- Opening Delimiter -

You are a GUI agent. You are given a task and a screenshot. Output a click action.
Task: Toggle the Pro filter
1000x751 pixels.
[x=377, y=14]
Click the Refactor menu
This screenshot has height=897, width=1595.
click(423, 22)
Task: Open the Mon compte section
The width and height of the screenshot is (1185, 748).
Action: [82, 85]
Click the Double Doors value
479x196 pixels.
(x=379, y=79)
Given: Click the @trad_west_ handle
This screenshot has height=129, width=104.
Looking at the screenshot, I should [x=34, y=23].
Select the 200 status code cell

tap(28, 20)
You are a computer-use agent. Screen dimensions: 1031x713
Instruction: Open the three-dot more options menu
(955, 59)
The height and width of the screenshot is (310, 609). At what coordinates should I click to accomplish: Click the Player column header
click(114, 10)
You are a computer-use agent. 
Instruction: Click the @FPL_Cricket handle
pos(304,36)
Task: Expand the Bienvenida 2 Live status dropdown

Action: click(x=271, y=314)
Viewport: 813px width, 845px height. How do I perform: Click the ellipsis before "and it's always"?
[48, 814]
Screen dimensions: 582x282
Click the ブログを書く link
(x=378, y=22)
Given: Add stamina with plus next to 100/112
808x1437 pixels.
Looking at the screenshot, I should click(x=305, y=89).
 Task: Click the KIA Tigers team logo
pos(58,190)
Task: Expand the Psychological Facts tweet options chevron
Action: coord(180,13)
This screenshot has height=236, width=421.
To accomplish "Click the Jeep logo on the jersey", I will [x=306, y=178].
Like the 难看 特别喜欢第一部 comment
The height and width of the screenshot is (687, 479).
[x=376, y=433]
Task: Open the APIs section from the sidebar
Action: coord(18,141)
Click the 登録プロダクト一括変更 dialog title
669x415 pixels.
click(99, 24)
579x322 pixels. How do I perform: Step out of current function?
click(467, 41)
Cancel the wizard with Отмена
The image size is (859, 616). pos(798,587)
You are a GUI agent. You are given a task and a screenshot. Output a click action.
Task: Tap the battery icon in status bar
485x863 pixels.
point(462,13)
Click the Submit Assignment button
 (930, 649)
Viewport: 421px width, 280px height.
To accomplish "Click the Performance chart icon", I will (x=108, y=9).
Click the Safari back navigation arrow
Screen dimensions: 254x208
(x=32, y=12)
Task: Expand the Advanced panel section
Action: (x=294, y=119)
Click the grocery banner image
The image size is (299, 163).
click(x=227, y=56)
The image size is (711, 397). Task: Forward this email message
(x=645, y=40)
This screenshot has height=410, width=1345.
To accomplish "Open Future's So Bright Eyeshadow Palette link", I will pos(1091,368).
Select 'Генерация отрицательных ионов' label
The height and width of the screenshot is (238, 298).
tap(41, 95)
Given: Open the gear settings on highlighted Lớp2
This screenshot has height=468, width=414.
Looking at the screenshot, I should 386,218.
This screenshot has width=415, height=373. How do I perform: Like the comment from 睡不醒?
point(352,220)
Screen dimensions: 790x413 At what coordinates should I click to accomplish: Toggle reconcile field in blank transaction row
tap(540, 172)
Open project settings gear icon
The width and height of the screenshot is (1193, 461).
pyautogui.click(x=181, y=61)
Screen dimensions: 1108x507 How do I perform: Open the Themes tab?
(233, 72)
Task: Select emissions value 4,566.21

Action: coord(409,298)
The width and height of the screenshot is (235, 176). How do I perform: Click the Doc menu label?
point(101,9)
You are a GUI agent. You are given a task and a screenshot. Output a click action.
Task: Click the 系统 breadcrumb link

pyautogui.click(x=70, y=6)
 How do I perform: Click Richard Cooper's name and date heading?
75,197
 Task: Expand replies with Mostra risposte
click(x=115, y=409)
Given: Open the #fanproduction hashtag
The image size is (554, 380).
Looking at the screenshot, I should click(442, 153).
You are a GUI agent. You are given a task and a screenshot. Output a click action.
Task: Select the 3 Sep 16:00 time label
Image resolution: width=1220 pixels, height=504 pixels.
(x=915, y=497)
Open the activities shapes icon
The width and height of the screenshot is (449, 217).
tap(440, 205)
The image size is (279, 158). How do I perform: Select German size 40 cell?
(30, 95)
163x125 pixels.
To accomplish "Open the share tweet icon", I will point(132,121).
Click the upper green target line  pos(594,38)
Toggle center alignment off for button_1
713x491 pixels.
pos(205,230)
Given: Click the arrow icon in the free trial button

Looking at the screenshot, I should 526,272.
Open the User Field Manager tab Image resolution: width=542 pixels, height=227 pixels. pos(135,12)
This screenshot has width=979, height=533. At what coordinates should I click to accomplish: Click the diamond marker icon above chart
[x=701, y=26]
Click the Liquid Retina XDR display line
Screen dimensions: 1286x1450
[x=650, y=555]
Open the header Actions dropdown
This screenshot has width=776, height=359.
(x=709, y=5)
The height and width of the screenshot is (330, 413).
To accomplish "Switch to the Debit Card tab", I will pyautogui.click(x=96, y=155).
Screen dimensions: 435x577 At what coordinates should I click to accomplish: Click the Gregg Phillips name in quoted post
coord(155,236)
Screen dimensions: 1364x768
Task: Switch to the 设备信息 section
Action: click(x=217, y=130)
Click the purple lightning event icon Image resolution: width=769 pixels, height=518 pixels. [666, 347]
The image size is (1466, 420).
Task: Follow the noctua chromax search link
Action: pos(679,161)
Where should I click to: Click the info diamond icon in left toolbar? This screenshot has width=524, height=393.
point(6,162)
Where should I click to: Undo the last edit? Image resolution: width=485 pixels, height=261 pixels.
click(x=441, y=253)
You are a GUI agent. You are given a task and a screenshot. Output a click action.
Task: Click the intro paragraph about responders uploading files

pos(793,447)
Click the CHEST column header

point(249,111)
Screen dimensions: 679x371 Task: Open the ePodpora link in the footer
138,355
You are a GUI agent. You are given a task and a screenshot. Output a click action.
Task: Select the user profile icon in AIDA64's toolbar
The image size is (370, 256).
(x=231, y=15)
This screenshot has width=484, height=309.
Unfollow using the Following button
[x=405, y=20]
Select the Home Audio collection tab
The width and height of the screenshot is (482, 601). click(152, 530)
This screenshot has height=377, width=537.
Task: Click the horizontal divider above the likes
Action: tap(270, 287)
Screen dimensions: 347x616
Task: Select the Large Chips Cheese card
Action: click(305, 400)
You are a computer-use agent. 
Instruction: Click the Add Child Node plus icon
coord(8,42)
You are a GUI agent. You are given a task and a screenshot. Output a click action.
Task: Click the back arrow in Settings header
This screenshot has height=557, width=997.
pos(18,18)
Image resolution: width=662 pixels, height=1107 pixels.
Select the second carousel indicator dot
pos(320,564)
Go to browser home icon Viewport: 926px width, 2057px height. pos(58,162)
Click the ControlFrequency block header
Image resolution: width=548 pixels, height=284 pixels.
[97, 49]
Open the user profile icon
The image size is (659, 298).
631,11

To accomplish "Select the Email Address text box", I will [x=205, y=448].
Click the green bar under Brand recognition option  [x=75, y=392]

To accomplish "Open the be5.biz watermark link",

- Closing Delimiter -

→ TASK GOAL
Reproduce the listing above in full, word for word.

→ RESULT
You are a GUI agent. You are given a task and a screenshot. Output a click action.
Task: Toggle the Pro filter
1000x751 pixels.
[x=377, y=14]
Click the Refactor menu
This screenshot has height=897, width=1595.
click(423, 22)
Task: Open the Mon compte section
The width and height of the screenshot is (1185, 748).
Action: [82, 85]
Click the Double Doors value
479x196 pixels.
(x=379, y=79)
Given: Click the @trad_west_ handle
This screenshot has height=129, width=104.
Looking at the screenshot, I should [x=34, y=23].
Select the 200 status code cell

tap(28, 20)
You are a computer-use agent. Screen dimensions: 1031x713
Instruction: Open the three-dot more options menu
(955, 59)
The height and width of the screenshot is (310, 609). At what coordinates should I click to accomplish: Click the Player column header
click(114, 10)
You are a computer-use agent. 
Instruction: Click the @FPL_Cricket handle
pos(304,36)
Task: Expand the Bienvenida 2 Live status dropdown

Action: click(x=271, y=314)
Viewport: 813px width, 845px height. How do I perform: Click the ellipsis before "and it's always"?
[48, 814]
Screen dimensions: 582x282
Click the ブログを書く link
(x=378, y=22)
Given: Add stamina with plus next to 100/112
808x1437 pixels.
Looking at the screenshot, I should click(x=305, y=89).
 Task: Click the KIA Tigers team logo
pos(58,190)
Task: Expand the Psychological Facts tweet options chevron
Action: coord(180,13)
This screenshot has height=236, width=421.
To accomplish "Click the Jeep logo on the jersey", I will [x=306, y=178].
Like the 难看 特别喜欢第一部 comment
The height and width of the screenshot is (687, 479).
[x=376, y=433]
Task: Open the APIs section from the sidebar
Action: coord(18,141)
Click the 登録プロダクト一括変更 dialog title
669x415 pixels.
click(99, 24)
579x322 pixels. How do I perform: Step out of current function?
click(467, 41)
Cancel the wizard with Отмена
The image size is (859, 616). pos(798,587)
You are a GUI agent. You are given a task and a screenshot. Output a click action.
Task: Tap the battery icon in status bar
485x863 pixels.
point(462,13)
Click the Submit Assignment button
 (930, 649)
Viewport: 421px width, 280px height.
To accomplish "Click the Performance chart icon", I will (x=108, y=9).
Click the Safari back navigation arrow
Screen dimensions: 254x208
(x=32, y=12)
Task: Expand the Advanced panel section
Action: (x=294, y=119)
Click the grocery banner image
The image size is (299, 163).
click(x=227, y=56)
The image size is (711, 397). Task: Forward this email message
(x=645, y=40)
This screenshot has height=410, width=1345.
To accomplish "Open Future's So Bright Eyeshadow Palette link", I will pos(1091,368).
Select 'Генерация отрицательных ионов' label
The height and width of the screenshot is (238, 298).
tap(41, 95)
Given: Open the gear settings on highlighted Lớp2
This screenshot has height=468, width=414.
Looking at the screenshot, I should 386,218.
This screenshot has width=415, height=373. How do I perform: Like the comment from 睡不醒?
point(352,220)
Screen dimensions: 790x413 At what coordinates should I click to accomplish: Toggle reconcile field in blank transaction row
tap(540, 172)
Open project settings gear icon
The width and height of the screenshot is (1193, 461).
pyautogui.click(x=181, y=61)
Screen dimensions: 1108x507 How do I perform: Open the Themes tab?
(233, 72)
Task: Select emissions value 4,566.21

Action: coord(409,298)
The width and height of the screenshot is (235, 176). How do I perform: Click the Doc menu label?
point(101,9)
You are a GUI agent. You are given a task and a screenshot. Output a click action.
Task: Click the 系统 breadcrumb link

pyautogui.click(x=70, y=6)
 How do I perform: Click Richard Cooper's name and date heading?
75,197
 Task: Expand replies with Mostra risposte
click(x=115, y=409)
Given: Open the #fanproduction hashtag
The image size is (554, 380).
Looking at the screenshot, I should click(442, 153).
You are a GUI agent. You are given a task and a screenshot. Output a click action.
Task: Select the 3 Sep 16:00 time label
Image resolution: width=1220 pixels, height=504 pixels.
(x=915, y=497)
Open the activities shapes icon
The width and height of the screenshot is (449, 217).
tap(440, 205)
The image size is (279, 158). How do I perform: Select German size 40 cell?
(30, 95)
163x125 pixels.
To accomplish "Open the share tweet icon", I will point(132,121).
Click the upper green target line  pos(594,38)
Toggle center alignment off for button_1
713x491 pixels.
pos(205,230)
Given: Click the arrow icon in the free trial button

Looking at the screenshot, I should 526,272.
Open the User Field Manager tab Image resolution: width=542 pixels, height=227 pixels. pos(135,12)
This screenshot has width=979, height=533. At what coordinates should I click to accomplish: Click the diamond marker icon above chart
[x=701, y=26]
Click the Liquid Retina XDR display line
Screen dimensions: 1286x1450
[x=650, y=555]
Open the header Actions dropdown
This screenshot has width=776, height=359.
(x=709, y=5)
The height and width of the screenshot is (330, 413).
To accomplish "Switch to the Debit Card tab", I will pyautogui.click(x=96, y=155).
Screen dimensions: 435x577 At what coordinates should I click to accomplish: Click the Gregg Phillips name in quoted post
coord(155,236)
Screen dimensions: 1364x768
Task: Switch to the 设备信息 section
Action: click(x=217, y=130)
Click the purple lightning event icon Image resolution: width=769 pixels, height=518 pixels. [666, 347]
The image size is (1466, 420).
Task: Follow the noctua chromax search link
Action: pos(679,161)
Where should I click to: Click the info diamond icon in left toolbar? This screenshot has width=524, height=393.
point(6,162)
Where should I click to: Undo the last edit? Image resolution: width=485 pixels, height=261 pixels.
click(x=441, y=253)
You are a GUI agent. You are given a task and a screenshot. Output a click action.
Task: Click the intro paragraph about responders uploading files

pos(793,447)
Click the CHEST column header

point(249,111)
Screen dimensions: 679x371 Task: Open the ePodpora link in the footer
138,355
You are a GUI agent. You are given a task and a screenshot. Output a click action.
Task: Select the user profile icon in AIDA64's toolbar
The image size is (370, 256).
(x=231, y=15)
This screenshot has width=484, height=309.
Unfollow using the Following button
[x=405, y=20]
Select the Home Audio collection tab
The width and height of the screenshot is (482, 601). click(152, 530)
This screenshot has height=377, width=537.
Task: Click the horizontal divider above the likes
Action: tap(270, 287)
Screen dimensions: 347x616
Task: Select the Large Chips Cheese card
Action: click(305, 400)
You are a computer-use agent. 
Instruction: Click the Add Child Node plus icon
coord(8,42)
You are a GUI agent. You are given a task and a screenshot. Output a click action.
Task: Click the back arrow in Settings header
This screenshot has height=557, width=997.
pos(18,18)
Image resolution: width=662 pixels, height=1107 pixels.
Select the second carousel indicator dot
pos(320,564)
Go to browser home icon Viewport: 926px width, 2057px height. pos(58,162)
Click the ControlFrequency block header
Image resolution: width=548 pixels, height=284 pixels.
[97, 49]
Open the user profile icon
The image size is (659, 298).
631,11

To accomplish "Select the Email Address text box", I will [x=205, y=448].
Click the green bar under Brand recognition option  [x=75, y=392]

To accomplish "Open the be5.biz watermark link",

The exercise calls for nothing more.